Hard for me to believe, but I finished engineering school and joined IBM 50 years ago today, June 1. I was very fortunate to have many jobs during 35 years there. Introducing the IBM ThinkPad in 1992 was special, but my job as Vice President and Chief Technology Officer for IBM’s Internet activities was definitely the most exciting and rewarding assignment of my career. Some people called me the strategist, some called me a visionary, and some called me chief dreamer. My friend and former boss, wrote a nice letter about my career where he coined a new word, e-tirement.
I feel very lucky to have worked with Internet technology because it was also my hobby. The best part of the job was that I got to work with a lot of very smart people, both inside and outside of IBM, and participate with key industry organizations such as the Internet Society, the World Wide Web Consortium, and the Global Internet Project. In 2008, I was named a Fellow of the IEEE, the world’s largest technical professional organization dedicated to advancing technology for the benefit of humanity. They said the recognition was for technical and policy development for the World Wide Web.

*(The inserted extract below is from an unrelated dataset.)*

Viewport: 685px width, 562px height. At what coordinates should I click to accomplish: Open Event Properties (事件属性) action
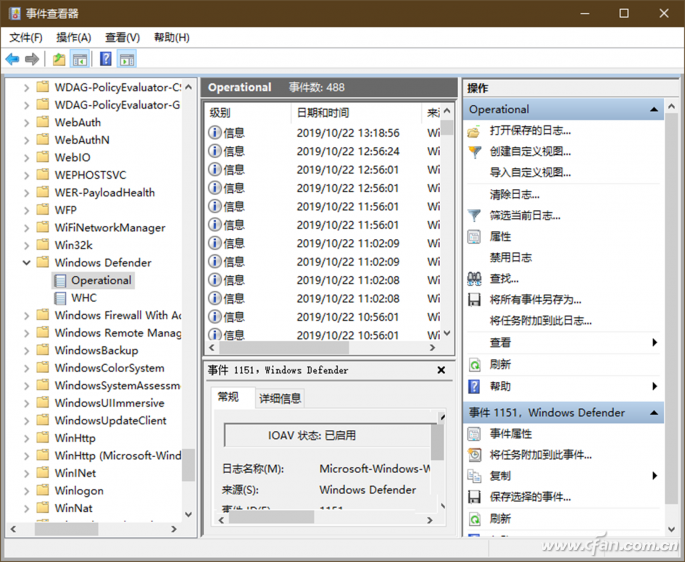[510, 434]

In late Spring, 1994, a grassroots team within IBM began to pursue a vision I wrote called “Get connected”. I described how I believed IBM could take advantage of the computer power available inside the company and on the Internet. The Harvard Business Review wrote a story about it in 2000 called, “Waking Up IBM: How a Gang of Unlikely Rebels Transformed Big Blue“. The Internet Technology group, I was fortunate to lead beginning in 1995 helped transform the company into an Internet company which performed tens of thousands of engagements with customers, helping them “Get connected” to their customers using the Internet. We also did pioneering work with the Atlanta Olympic Games of 1996, which at the time was the largest website ever built.
The Internet became strategically important for IBM under the leadership of Lou Gerstner. Most CEOs in the 1990s did not get it, but Lou did. We coined the name e-business and intentionally did not trademark it. We wanted everybody to talk about e-business, and they did. It was a home run.

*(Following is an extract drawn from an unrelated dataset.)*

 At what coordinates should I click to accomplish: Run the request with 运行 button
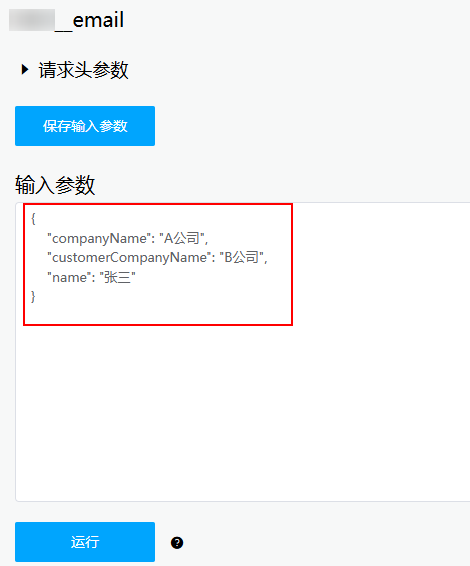85,542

I was fortunate to have the opportunity to give more than 100 presentations about “The Future of the Internet” to IBMers, customers, and to industry groups around the world. The feedback from people who visited my blog, which I started in 1995, was invaluable. Working on my weekly e-brief and interacting with people who visit continues to be a rewarding hobby for me. I learned a lot at IBM and shared the Internet experience through my first book, Net Attitude. A new version was published in January 2016.